Par Laurence Mauger-Vielpeau, Professeur à l’Université de Caen

Quel statut pour l’expert en art ?

Il faut rappeler que le statut d’expert n’est pas règlementé par notre droit. Toute personne se prétendant experte en meubles, ou autres, de telle ou telle époque, peut se présenter ainsi. Le titre comme la fonction ne font l’objet d’aucune réglementation. Pour remédier à cette carence et aux risques qu’elle engendre, le législateur avait créé, dans la loi n° 2000-642 du 10 juillet 2000 portant réglementation des ventes volontaires de meubles aux enchères publiques, des experts agréés par le Conseil des ventes volontaires de meubles aux enchères publiques. Etaient visés les experts auxquels pouvaient avoir recours « les sociétés de ventes volontaires de meubles aux enchères publiques, les huissiers de justice, les notaires et les commissaires-priseurs judiciaires ». Le Conseil établissait une liste d’experts agréés dans chaque spécialité.

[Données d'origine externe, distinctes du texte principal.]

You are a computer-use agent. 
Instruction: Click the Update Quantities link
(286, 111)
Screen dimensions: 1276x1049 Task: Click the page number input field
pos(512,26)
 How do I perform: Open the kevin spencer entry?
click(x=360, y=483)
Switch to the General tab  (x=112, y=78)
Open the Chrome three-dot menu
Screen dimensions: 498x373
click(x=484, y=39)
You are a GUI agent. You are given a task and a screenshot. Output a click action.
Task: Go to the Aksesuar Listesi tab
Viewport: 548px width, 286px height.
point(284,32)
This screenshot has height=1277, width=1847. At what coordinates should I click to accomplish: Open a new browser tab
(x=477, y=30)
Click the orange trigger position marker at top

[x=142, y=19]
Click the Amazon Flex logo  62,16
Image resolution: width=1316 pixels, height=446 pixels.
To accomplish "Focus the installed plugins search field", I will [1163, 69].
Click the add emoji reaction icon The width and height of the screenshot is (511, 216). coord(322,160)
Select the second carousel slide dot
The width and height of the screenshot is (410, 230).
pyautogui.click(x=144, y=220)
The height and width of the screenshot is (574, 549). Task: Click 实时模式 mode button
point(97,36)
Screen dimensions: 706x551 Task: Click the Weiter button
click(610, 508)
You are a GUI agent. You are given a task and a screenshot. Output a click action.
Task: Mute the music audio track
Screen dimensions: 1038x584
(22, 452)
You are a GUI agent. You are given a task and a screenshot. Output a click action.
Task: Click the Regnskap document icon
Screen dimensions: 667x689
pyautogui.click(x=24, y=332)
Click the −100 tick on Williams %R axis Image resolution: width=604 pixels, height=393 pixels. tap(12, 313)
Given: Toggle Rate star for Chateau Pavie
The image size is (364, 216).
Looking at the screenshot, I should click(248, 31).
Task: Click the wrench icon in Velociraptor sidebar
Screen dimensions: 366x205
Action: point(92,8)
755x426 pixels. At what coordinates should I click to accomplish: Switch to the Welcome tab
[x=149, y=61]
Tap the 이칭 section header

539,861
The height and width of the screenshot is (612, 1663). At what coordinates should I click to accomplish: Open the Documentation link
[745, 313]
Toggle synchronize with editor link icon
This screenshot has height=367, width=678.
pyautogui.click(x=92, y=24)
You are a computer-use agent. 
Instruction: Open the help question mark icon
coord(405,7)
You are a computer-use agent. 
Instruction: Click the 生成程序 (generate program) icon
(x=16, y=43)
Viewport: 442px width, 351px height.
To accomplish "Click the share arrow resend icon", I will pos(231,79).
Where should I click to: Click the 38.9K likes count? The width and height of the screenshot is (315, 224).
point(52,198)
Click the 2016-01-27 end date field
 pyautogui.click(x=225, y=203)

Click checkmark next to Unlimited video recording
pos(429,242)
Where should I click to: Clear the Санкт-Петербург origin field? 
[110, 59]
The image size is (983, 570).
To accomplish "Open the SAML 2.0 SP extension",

Tout expert agréé devait être inscrit dans une spécialité dont la nomenclature était établie par le Conseil, maximum deux sous réserve de spécialités connexes. Le Conseil pouvait aussi prononcer le retrait de l’agrément d’un expert en cas d’incapacité légale, de faute professionnelle grave, de condamnation pour faits contraires à l’honneur, à la probité ou aux bonnes mœurs. En définitive, ce fut un échec car très peu d’experts ont demandé cet agrément. La loi n° 2011-850 du 20 juillet 2011 de libéralisation des ventes volontaires de meubles aux enchères publiques les a donc supprimés. Elle a, toutefois, maintenu un cadre juridique lorsque l’opérateur de ventes volontaires de meubles aux enchères publiques, les commissaires de justice et les notaires veulent s’assurer du concours d’experts, quelle qu’en soit l’appellation, pour les assister dans la description, la présentation et l’estimation des biens mis en vente (art. L. 321-29 et s. C. com.).

Quels sont les autres acteurs du marché de l’art ?

En présence d’une vente aux enchères publiques, l’expert est solidairement responsable avec l’organisateur de la vente pour ce qui relève de son activité et doit contracter une assurance garantissant sa responsabilité professionnelle. De même, il ne peut décrire, présenter, estimer, ni mettre en vente un bien lui appartenant (sauf exception), ni se porter acquéreur directement ou indirectement pour son propre compte d’un bien dans les ventes aux enchères publiques auxquelles il apporte son concours. Bien entendu, l’organisateur de la vente doit veiller au respect de ces exigences. Or, rien de tel n’est prévu pour des ventes de gré à gré comme celles qui ont eu lieu en l’espèce. Les antiquaires et les créateurs de faux, y compris l’expert, ont pu agir sans aucun contrôle. On peut toutefois s’étonner que les prestigieux acquéreurs, notamment le château de Versailles, aient été dupés, d’autant que pour ce dernier, les acquisitions sont soumises à une procédure spécifique et relèvent d’une commission dédiée…

Faut-il réformer la loi Bardoux ?

Cette affaire permet aussi de revenir sur la loi du 9 février 1895 sur les fraudes en matière artistique, dite « loi Bardoux », qui vise essentiellement l’utilisation d’une fausse signature d’artiste. Elle concerne seulement certaines catégories d’œuvres (peinture, sculpture, dessin, gravure, musique) et au sein de celles-ci, celles qui ne sont pas tombées dans le domaine public et sont signées. Elle est devenue insuffisante pour appréhender toutes les situations frauduleuses et prévoit des peines trop limitées (2 ans d’emprisonnement et 75.000 euros d’amende).

Après avoir été adoptée au Sénat, une proposition de loi portant réforme de la loi du 9 février 1895 sur les fraudes en matière artistique, n° 109, a été déposée le mardi 23 juillet 2024 à l’Assemblée nationale. Elle prévoit notamment des peines de 5 ans d’emprisonnement et de 375.000 euros d’amende (avec aggravation à 7 ans d’emprisonnement et 750.000 euros d’amende lorsqu’ils sont commis en utilisant les facilités que procure l’exercice d’une activité professionnelle ou au préjudice de l’État ou d’une collectivité territoriale, ou de l’un de leurs établissements publics et à dix ans d’emprisonnement et 1.000.000 d’euros d’amende en bande organisée) en cas de réalisation par quelque moyen que ce soit, d’une œuvre d’art ou d’un objet de collection, dans l’intention de tromper autrui sur l’identité de son créateur, son origine, sa datation, sa nature ou sa composition et de la transmettre à titre onéreux en connaissance de son caractère trompeur. Ce fléau, qui a toujours entaché le marché de l’art, doit enfin être puni plus largement et plus sévèrement.